Look closely at Yiannis Moralis's Funeral Composition and you are looking at something far older than 1958. The pillars, the half-open door, the still figures arranged against a shallow ground with no depth behind them, all of it reaches back across two and a half millennia to the carved grave markers of ancient Athens. Moralis painted the dead the way the ancient Athenians carved them, calm and frontal and eternal, and in doing so he proved that a Greek artist could be utterly modern and utterly ancient in the same breath.
Funeral Composition is an oil on canvas, roughly 204 by 223 centimeters, large enough to confront a viewer at human scale. It hangs in the National Gallery in Athens, the Alexandros Soutzos Museum, catalogued as exhibit 2432. Within its frame, pillars and a half-open door enclose the scene. A nude female figure stands before the door in a pose drawn straight from classical statuary, weight shifted onto one leg in the contrapposto the ancients perfected. Two more seated figures sit hand in hand. The setting has almost no depth, a flatness that is not a limitation but a deliberate echo of the stone reliefs that inspired it. The whole thing reads less like a scene than like a threshold, a farewell staged at the doorway between the living and the dead.
Moralis was open about his sources. The Funeral Compositions, of which this is the most famous, draw directly on Attic funerary stelae, the marble grave markers that once crowded cemeteries like the Kerameikos. On those steles, two or three figures appear in a depthless setting, one of them seated and identified as the deceased. Moralis took that ancient grammar of mourning and translated it into the language of mid-twentieth-century painting. He also looked to the frescoes of the Villa of the Mysteries at Pompeii, with their figures floating against fields of saturated color. The result belongs to a wider movement in Greek art of the 1950s, when painters reached back into the deep past not to copy it but to find a modern voice rooted in their own ground.

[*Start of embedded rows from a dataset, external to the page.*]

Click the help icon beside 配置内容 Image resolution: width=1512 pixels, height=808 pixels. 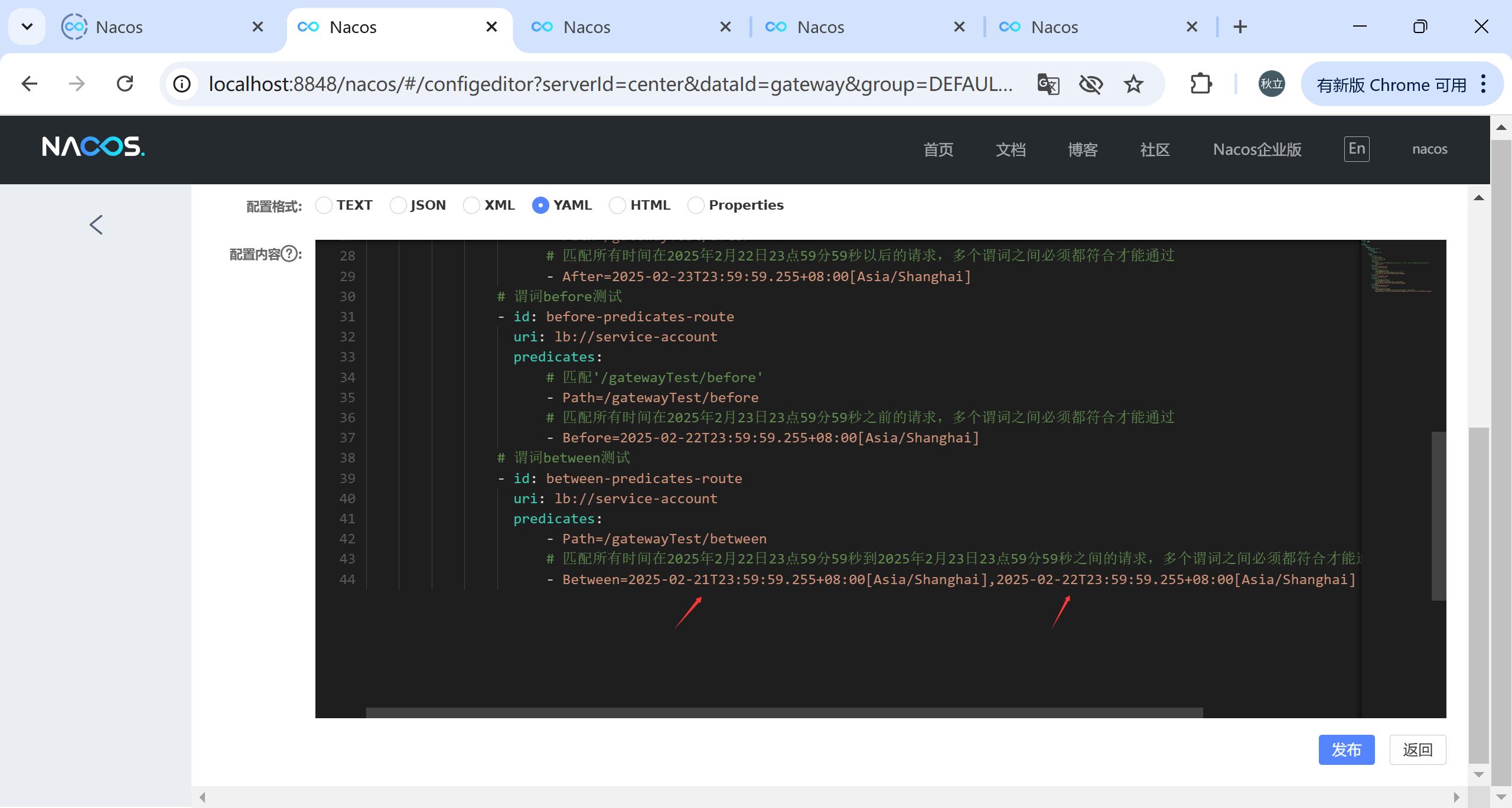coord(289,254)
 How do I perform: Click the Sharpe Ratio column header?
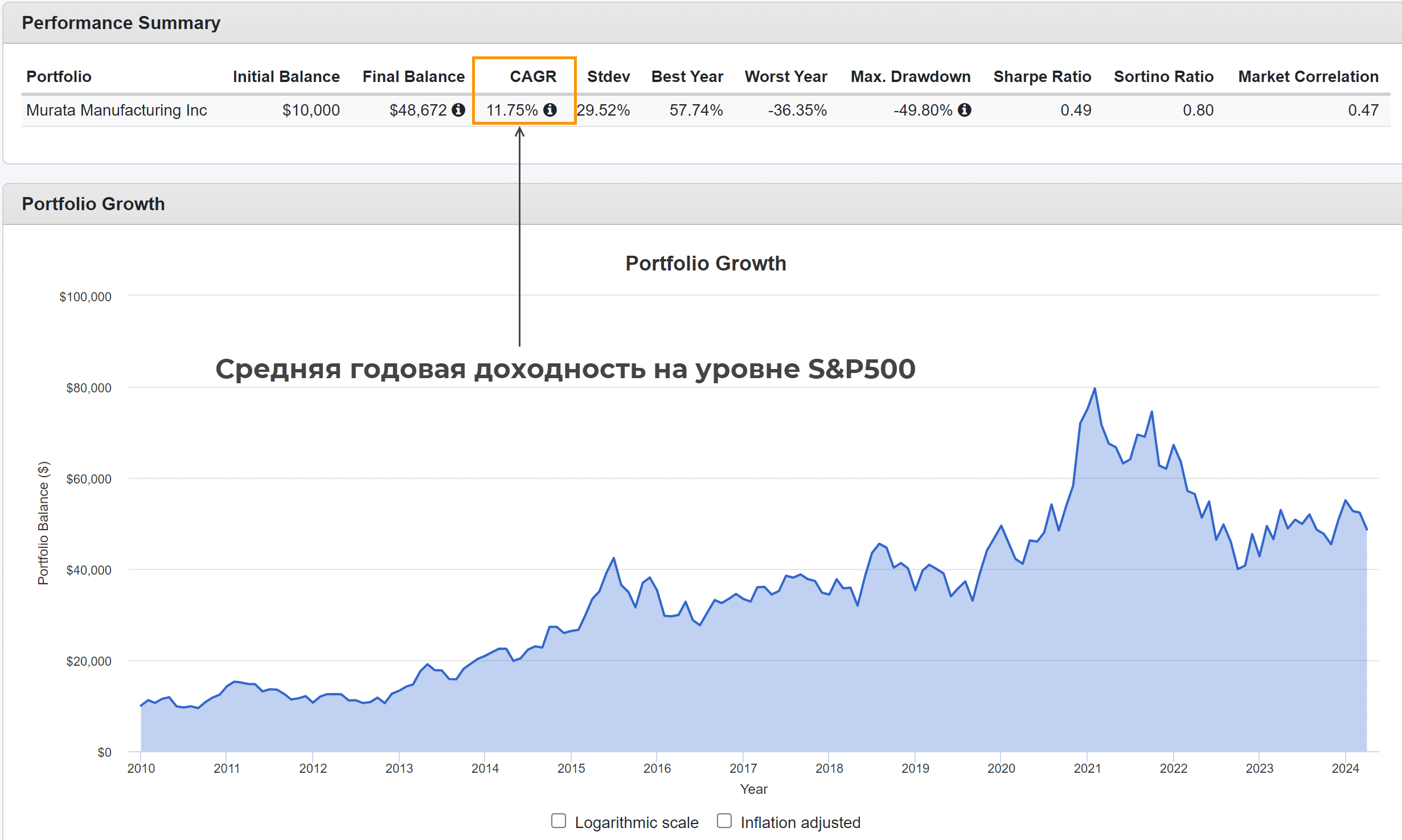[x=1042, y=76]
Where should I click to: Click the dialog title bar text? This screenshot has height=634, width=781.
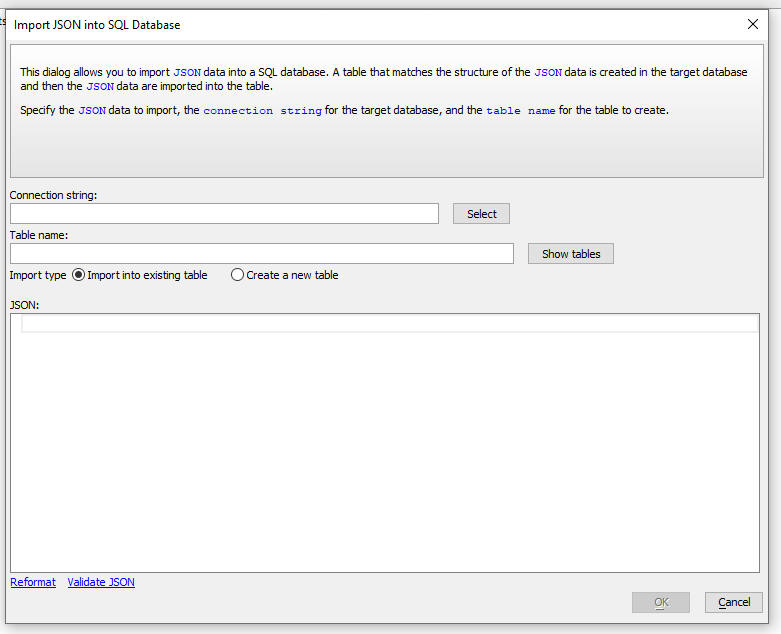tap(97, 24)
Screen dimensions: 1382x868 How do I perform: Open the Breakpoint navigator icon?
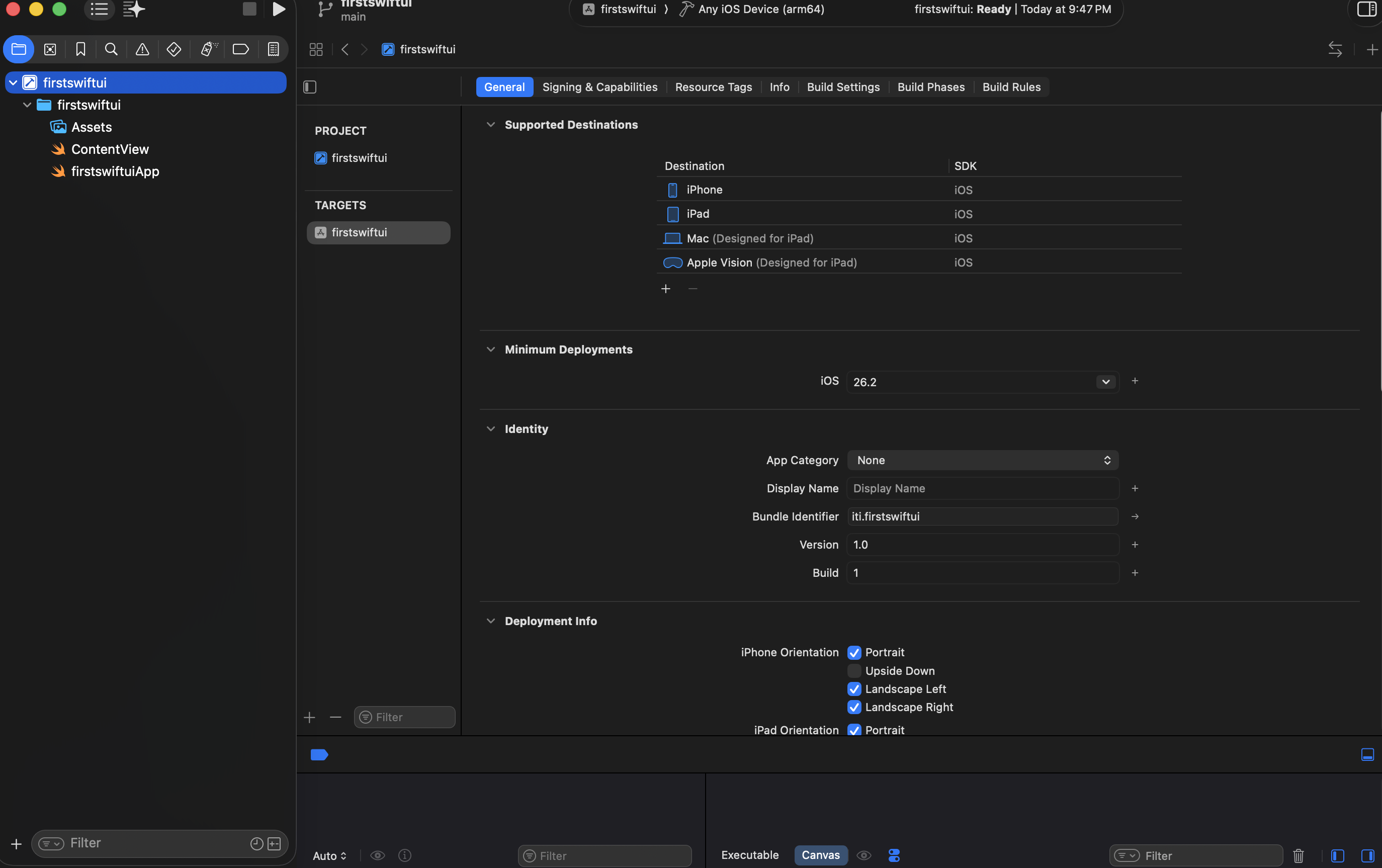[240, 49]
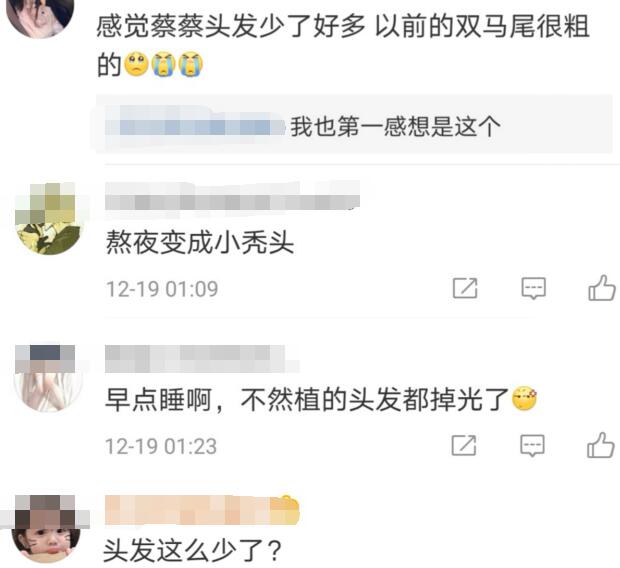
Task: Click the share icon on the 01:09 comment
Action: click(x=465, y=288)
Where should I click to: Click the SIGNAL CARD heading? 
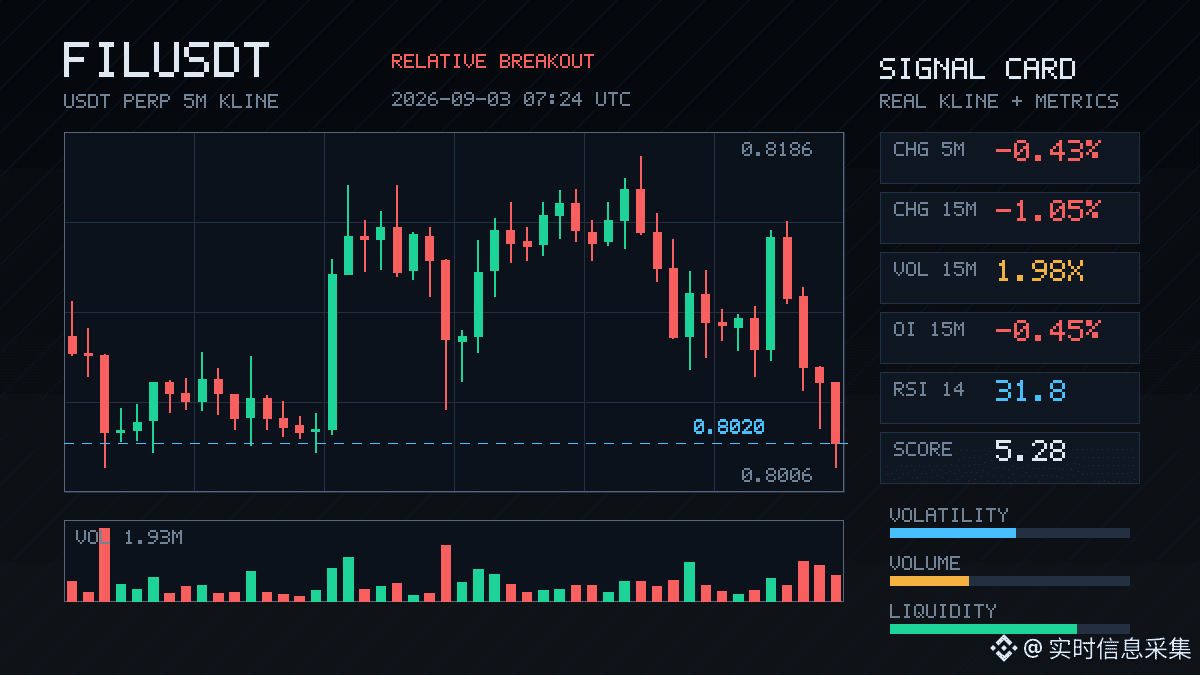pyautogui.click(x=977, y=69)
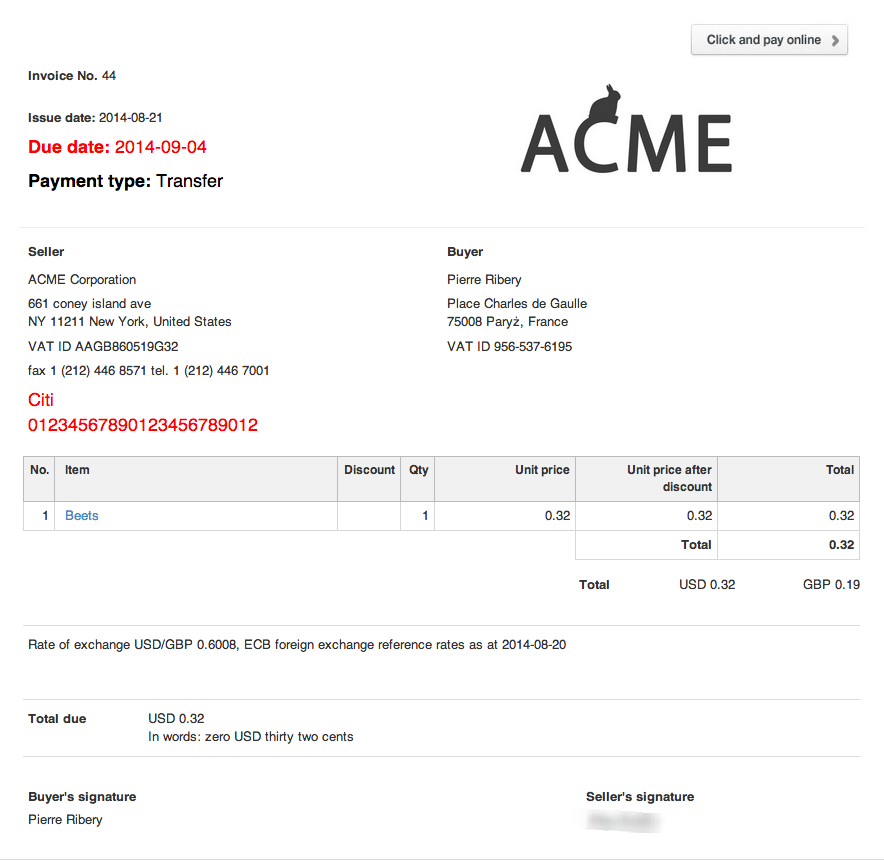Image resolution: width=884 pixels, height=860 pixels.
Task: Click the GBP 0.19 total amount
Action: [x=831, y=585]
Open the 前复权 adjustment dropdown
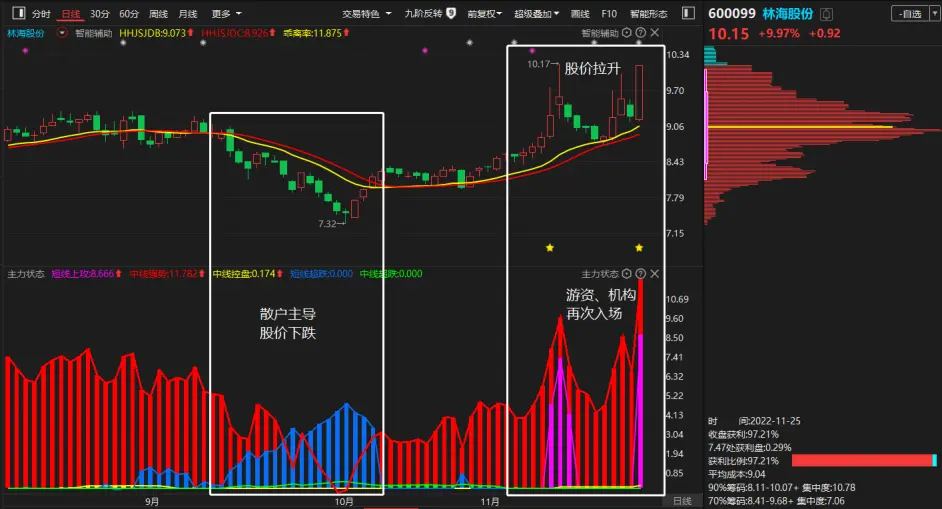942x509 pixels. (x=484, y=13)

In 1958 Moralis showed Funeral Composition at the Venice Biennale, exhibiting alongside Yannis Tsarouhis in a presentation of contemporary Greek painting. The work traveled well. It caught the eye of Gio Ponti, the Italian architect and designer who edited the influential magazine Domus, and Ponti devoted three full pages of his magazine to it. For a Greek painter to win that kind of attention abroad was rare, almost singular. The same year, the painting appeared in Moralis's first solo exhibition in Athens. A canvas built on the bones of ancient grave art had become, briefly, a calling card for modern Greek painting on the international stage.
Yiannis Moralis (1916-2009) was among the most important Greek artists of the twentieth century, a teacher at the Athens School of Fine Arts whose students passed through his classes for decades. He worked across painting, printmaking, and design, and he returned again and again to the human figure rendered with a grave, classical restraint. The poet George Seferis, contemplating works like this one, once observed that interpreting any artwork is really an interpretation of ourselves, and that in Moralis's funeral compositions there is a sense of death taught by the ancient monuments. Standing before the canvas in the National Gallery today, that lesson still holds. The figures do not grieve loudly. They simply wait, the way the carved dead of Athens have always waited.
Funeral Composition hangs in the National Gallery (Alexandros Soutzos Museum) in central Athens, near 37.976 N, 23.749 E, in the Ilisia area close to the Hilton and the slopes below Lycabettus. Mount Lycabettus, the conical hill with its summit chapel, is the nearest navigational landmark, with the Acropolis a short distance to the southwest. The nearest airport is Athens International (Eleftherios Venizelos), ICAO LGAV, roughly 27 km to the east-southeast. The clear, strong light of Attica makes central Athens, framed by Lycabettus and the Acropolis rock, easy to orient over from the air.